Ha sido nada menos que Borges quien relató ese propósito macedoniano. Hacia los años sesenta narró que Macedonio Fernández, por aquel entonces, decidió postularse para la Presidencia de la Nación. Del mismo modo, tiempo después contó que, por aquellos años de radicalismo, con los hermanos Davobe decidieron escribir, junto con el mismo Macedonio, una novela que se llamaría El Hombre que será Presidente. Si bien esa novela jamás apareció, Borges recuerda ciertas acciones protagonizadas por mujeres de su entorno, las que escribían tarjetas propagandísticas que dejaban en bares y restaurantes de Buenos Aires, al mejor estilo macedoniano.

Notoriamente, ese episodio recordado a la distancia por Borges no cuenta con testimonios fehacientes. Pero ello no es excesivamente grave ni problemático, porque al configurarse de esa manera no deja de representar un evento también literario, una obra de ficción tramada entre el propio Borges y Macedonio Fernández.

Y si literaria es la leyenda tejida en torno a su postulación a la Presidencia, literaria es igualmente la forma en que Macedonio traza ese supuesto anhelo en su obra. Como es sabido, escribió ensayos, poesía y relatos bajo la forma de cuentos y de novelas. Una de sus novelas, precisamente, lleva por título Museo de la Novela de la Eterna, y fue un proyecto al que dedicó décadas de su vida.

Esa dedicación, de todos modos, no debería entenderse como una renuencia o incluso un temor a publicar. Debería pensarme más bien como una modalidad de su escritura, que hacía de la novela un típico work in progress –un trabajo en curso– como dirían los críticos ingleses.

Escribir, para Macedonio Fernández, significaba un devenir antes que un resultado acabado; un proceso, antes que un producto final. Por lo mismo, esa novela publicada por su hijo más de veinte años después de su muerte, tiene cincuenta y seis prólogos que la preceden. Si el número parece excesivo, desmedido, de todos modos puede entenderse si se piensa que los prólogos son ese instante previo –esa inminencia– donde la obra se anuncia.

Así, Macedonio parece disfrutar de esa suerte de preparación –como alguna vez llamó Roland Barthes a la instancia donde una novela se gesta– que se urde en la sucesión incesante de prólogos.

— Consigna de trabajo —
Responda estas preguntas a partir del pasaje sobre Macedonio Fernández:
(a) ¿Qué título iba a llevar la novela que Borges decidió escribir junto con Macedonio?
(b) ¿Cuántos prólogos preceden a Museo de la Novela de la Eterna?
(c) ¿Quién publicó esa novela?

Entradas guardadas
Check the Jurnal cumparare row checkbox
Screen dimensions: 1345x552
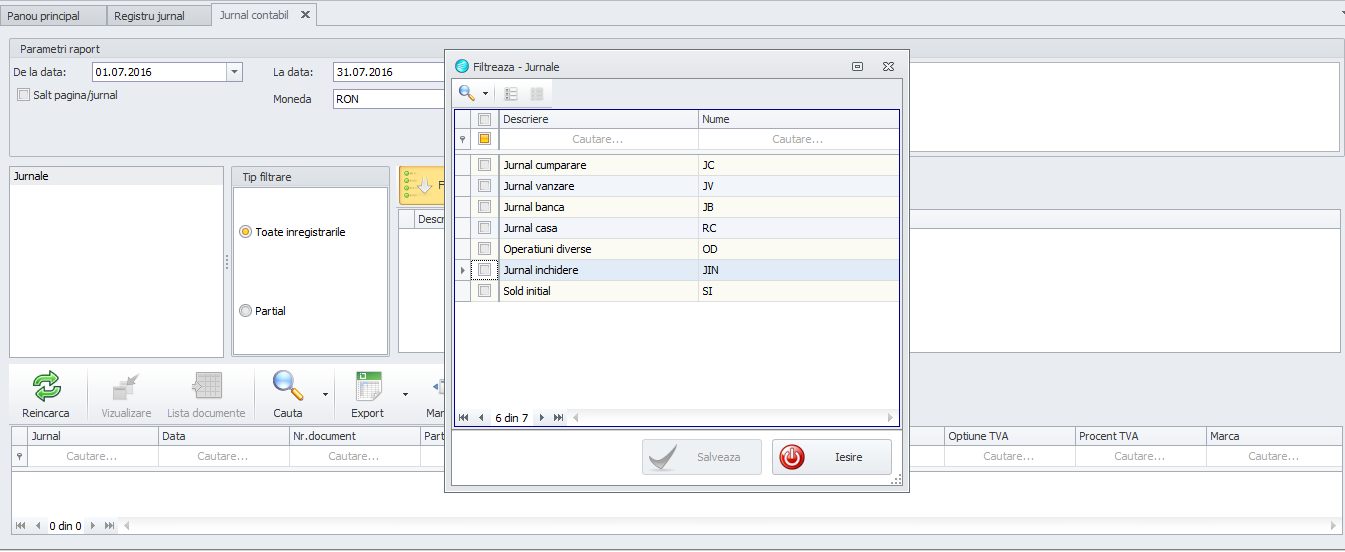click(484, 165)
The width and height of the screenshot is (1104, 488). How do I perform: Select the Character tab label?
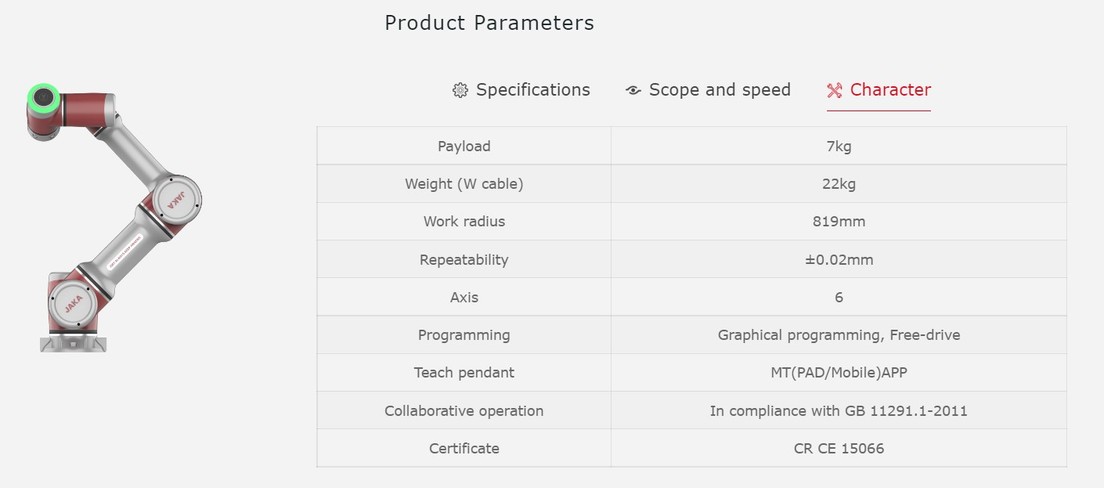890,90
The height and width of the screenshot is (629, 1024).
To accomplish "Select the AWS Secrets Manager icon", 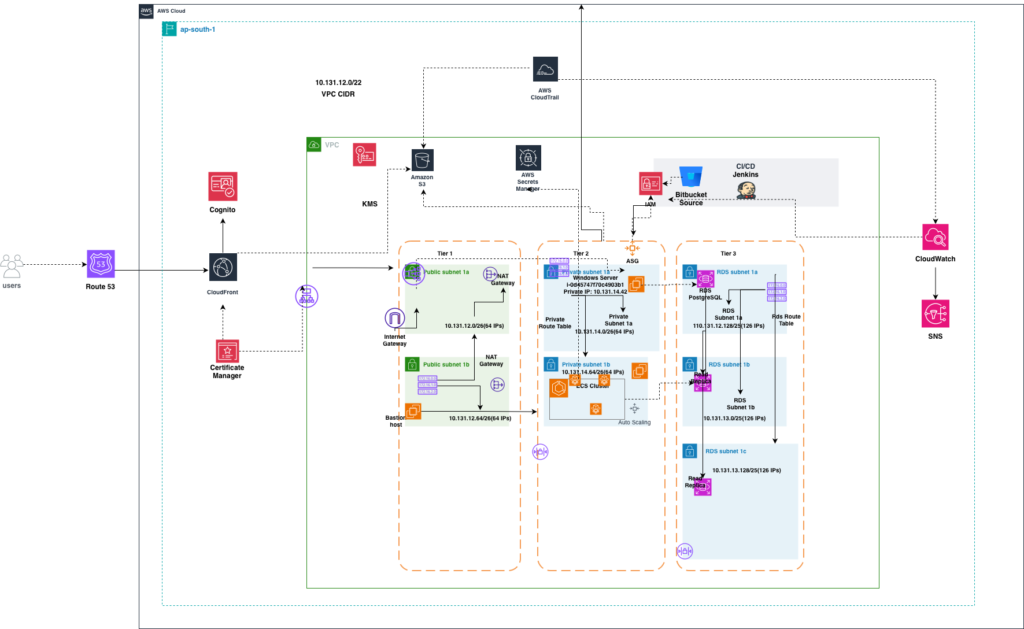I will (528, 158).
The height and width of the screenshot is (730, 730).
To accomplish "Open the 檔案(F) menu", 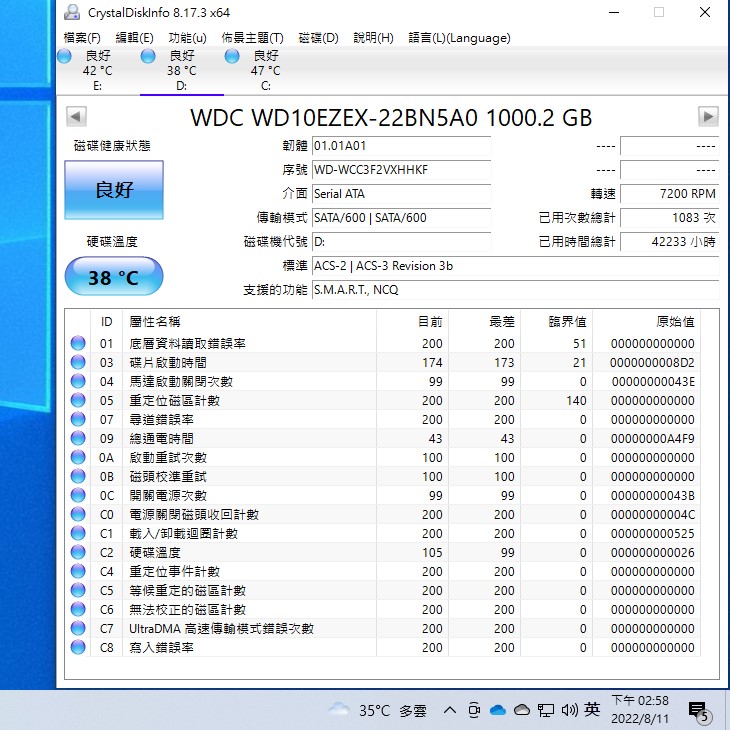I will (82, 38).
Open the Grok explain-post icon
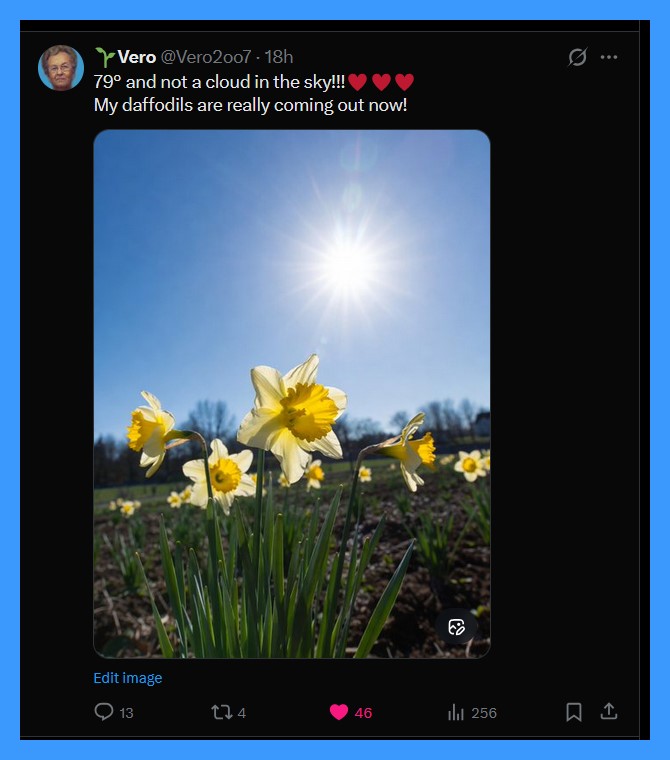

— Resultado obtenido —
(a) El Hombre que será Presidente.
(b) Cincuenta y seis.
(c) Su hijo, más de veinte años después de la muerte de Macedonio.